What a miserable history.

In January of 1996, three young Pakistani computer scientists made an astounding discovery. Working in a hot, cramped flat on the top floor of an apartment building on the outskirts of Karachi, the three linked together a series of Hewlett-Packard computers they'd purchased online with a government grant. Their new "supercomputer" was then wired to a sophisticated military satellite telephone, one also provided by the government. The entire operation was secret and funded off the books by the military. Their objective was simple: to locate, and then try to access, a new Indian spy satellite hovering three hundred miles above Pakistan. If they successfully tapped into the satellite, then they hoped to monitor its surveillance. A secondary dream was to try to manipulate it.

The stolen intelligence was at first exciting, then proved to be virtually useless. The new Indian "eyes" were doing much the same thing the old ones had been doing for ten years-taking thousands of photographs of the same military installations. Pakistani satellites had been sending back photos of Indian army bases and troop movements for the same ten years. The two countries could swap pictures and learn nothing.

But another satellite was accidentally discovered, then another and another. They were neither Pakistani nor Indian, and they were not supposed to be where they were found-each about three hundred miles above the earth, moving north-northeast at a constant speed of 120 miles per hour, and each maintaining a distance of four hundred miles from the other. Over ten days, the terribly excited hackers monitored the movements of at least six different satellites, all apparently part of the same system, as they slowly approached from the Arabian Peninsula, swept through the skies over Afghanistan and Pakistan, then headed off for western China.

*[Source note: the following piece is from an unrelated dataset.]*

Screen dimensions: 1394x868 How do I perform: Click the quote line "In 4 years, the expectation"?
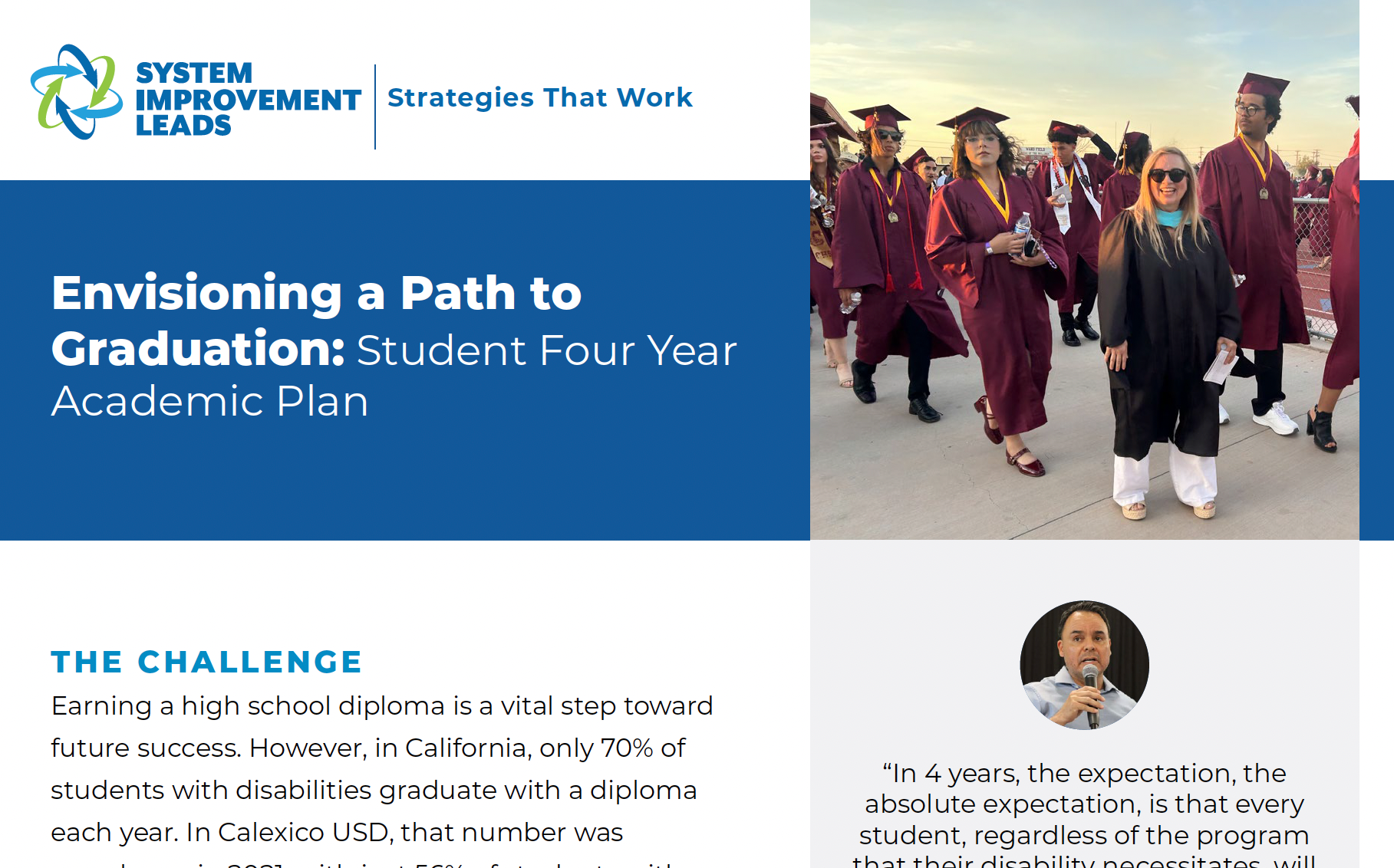coord(1084,773)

They told no one, but instead managed to procure a more powerful satellite telephone from the military, claiming it was needed to follow up some unfinished work with the Indian surveillance. After a month of methodical, twenty-four-hour monitoring, they had pieced together a global web of nine identical satellites, all linked to each other, and all carefully designed to be invisible to everyone except the men who launched them.

They code-named their discovery Neptune.

The three young wizards had been educated in the United States. The leader was Safi Mirza, a former Stanford graduate assistant who'd worked briefly at Breedin Corp, a renegade US. defense contractor that specialized in satellite systems. Fazal Sharif had an advanced degree in computer science from Georgia Tech.

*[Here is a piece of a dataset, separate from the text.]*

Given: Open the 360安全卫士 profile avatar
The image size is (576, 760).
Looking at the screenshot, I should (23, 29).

The third and youngest member of the Neptune gang was Farooq Khan, and it was Farooq who finally wrote the software that penetrated the first Neptune satellite. Once inside its computer system, Farooq began downloading intelligence so sensitive that he and Fazal and Safi knew they were entering no-man's-land. There were clear color pictures of terrorist training camps in Afghanistan, and government limousines in Beijing. Neptune could listen as Chinese pilots bantered back and forth at twenty thousand feet, and it could watch a suspicious fishing boat as it docked in Yemen. Neptune followed an armored truck, presumably Castro's, through the streets of Havana. And in a live video feed that shocked the three, Arafat himself was clearly seen stepping into an alley in his compound in Gaza, lighting a cigarette, then urinating.